InnoDB is a storage engine that can store data in tables on disk, so even if the server is shut down after a restart, our data can still be retained. The actual process of processing data occurs in memory, so the data in the disk needs to be loaded into the memory. If it is processing a write or modification request, the contents in the memory also need to be refreshed to the disk. And we know that the speed of reading and writing to disk is very slow, which is several orders of magnitude different from reading and writing in memory. So when we want to get certain records from the table, does the InnoDB storage engine need to read the records from the disk one by one?
The method adopted by InnoDB is to divide the data into several pages, and use pages as the basic unit of interaction between disk and memory. The size of a page in InnoDB is generally 16KB. That is to say, under normal circumstances, at least 16KB of content is read from the disk to the memory at a time, and at least 16KB of the content in the memory is refreshed to the disk at a time.
mysql> show variables like '%innodb_page_size%'; +------------------+-------+ | Variable_name | Value | +------------------+-------+ | innodb_page_size | 16384 | +------------------+-------+ 1 row in set (0.00 sec)
We usually insert data into tables in units of records. The way these records are stored on disk is also called row format or record format. The InnoDB storage engine has designed four different types of row formats, namely Compact, Redundant, Dynamic and Compressed row formats.
Classification and introduction of row record formats
In early InnoDB versions, since there was only one file format, there was no need to name this file format. In order to support new features and incompatibility with earlier versions, the InnoDB engine has developed a new file format. To help manage system compatibility in upgrade and downgrade situations, as well as running different MySQL versions, InnoDB started using a named file format.
In msyql 5.7.9 and later versions, the default row format is determined by the innodb_default_row_format variable, and its default value is dynamic:
mysql> show variables like "innodb_file_format"; +--------------------+-----------+ | Variable_name | Value | +--------------------+-----------+ | innodb_file_format | Barracuda | +--------------------+-----------+ 1 row in set (0.01 sec) mysql> show variables like "innodb_default_row_format"; +---------------------------+---------+ | Variable_name | Value | +---------------------------+---------+ | innodb_default_row_format | dynamic | +---------------------------+---------+ 1 row in set (0.00 sec)
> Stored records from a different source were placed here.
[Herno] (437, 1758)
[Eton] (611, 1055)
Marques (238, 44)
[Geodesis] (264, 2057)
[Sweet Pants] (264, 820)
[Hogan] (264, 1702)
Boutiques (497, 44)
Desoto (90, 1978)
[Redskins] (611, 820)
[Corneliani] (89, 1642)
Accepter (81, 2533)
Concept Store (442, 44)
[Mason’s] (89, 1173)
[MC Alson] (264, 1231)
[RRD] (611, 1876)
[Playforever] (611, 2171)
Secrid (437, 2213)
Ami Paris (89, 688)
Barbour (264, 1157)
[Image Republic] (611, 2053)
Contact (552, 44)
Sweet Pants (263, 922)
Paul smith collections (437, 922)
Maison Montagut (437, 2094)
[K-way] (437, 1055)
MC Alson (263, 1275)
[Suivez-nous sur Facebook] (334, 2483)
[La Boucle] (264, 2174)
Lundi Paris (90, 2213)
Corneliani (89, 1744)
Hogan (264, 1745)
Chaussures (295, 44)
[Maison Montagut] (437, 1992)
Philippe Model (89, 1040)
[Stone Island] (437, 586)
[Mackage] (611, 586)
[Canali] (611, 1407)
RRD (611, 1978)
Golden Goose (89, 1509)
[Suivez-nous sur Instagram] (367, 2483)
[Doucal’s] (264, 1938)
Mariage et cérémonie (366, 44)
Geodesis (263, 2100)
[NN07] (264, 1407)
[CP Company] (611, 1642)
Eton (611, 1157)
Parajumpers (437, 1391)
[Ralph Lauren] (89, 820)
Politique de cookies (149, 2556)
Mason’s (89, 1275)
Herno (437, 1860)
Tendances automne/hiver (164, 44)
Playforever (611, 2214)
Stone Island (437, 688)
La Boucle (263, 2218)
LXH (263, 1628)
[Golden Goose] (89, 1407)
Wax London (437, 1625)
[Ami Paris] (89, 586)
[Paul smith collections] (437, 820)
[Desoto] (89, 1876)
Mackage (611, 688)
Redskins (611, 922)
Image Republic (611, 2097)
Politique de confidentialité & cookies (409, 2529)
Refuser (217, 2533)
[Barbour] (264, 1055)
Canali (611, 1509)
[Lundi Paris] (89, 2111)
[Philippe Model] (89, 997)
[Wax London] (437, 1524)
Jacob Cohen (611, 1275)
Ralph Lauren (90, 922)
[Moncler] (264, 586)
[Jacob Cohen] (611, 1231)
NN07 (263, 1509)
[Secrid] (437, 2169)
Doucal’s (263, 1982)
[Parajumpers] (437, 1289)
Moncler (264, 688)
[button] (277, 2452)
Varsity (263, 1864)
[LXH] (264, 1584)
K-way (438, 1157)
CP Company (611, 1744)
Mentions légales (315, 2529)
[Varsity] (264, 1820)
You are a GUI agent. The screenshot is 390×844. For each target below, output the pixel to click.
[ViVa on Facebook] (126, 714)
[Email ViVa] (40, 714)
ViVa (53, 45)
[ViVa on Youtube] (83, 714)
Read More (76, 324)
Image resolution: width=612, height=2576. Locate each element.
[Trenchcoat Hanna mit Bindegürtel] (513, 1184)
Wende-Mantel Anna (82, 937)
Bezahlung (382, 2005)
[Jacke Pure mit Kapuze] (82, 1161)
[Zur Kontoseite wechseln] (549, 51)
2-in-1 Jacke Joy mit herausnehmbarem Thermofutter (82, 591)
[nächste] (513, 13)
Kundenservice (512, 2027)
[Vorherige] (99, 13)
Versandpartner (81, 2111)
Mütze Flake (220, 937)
View the current table using Row format:
mysql> show table status like 'dept_emp'\G*************************** 1. row *************************** Name: dept_emp Engine: InnoDB Version: 10 Row_format: Dynamic Rows: 331570 Avg_row_length: 36 Data_length: 12075008Max_data_length: 0 Index_length: 5783552 Data_free: 0 Auto_increment: NULL Create_time: 2021-08-11 09:04:36 Update_time: NULL Check_time: NULL Collation: latin1_swedish_ci Checksum: NULL Create_options: Comment:1 row in set (0.00 sec)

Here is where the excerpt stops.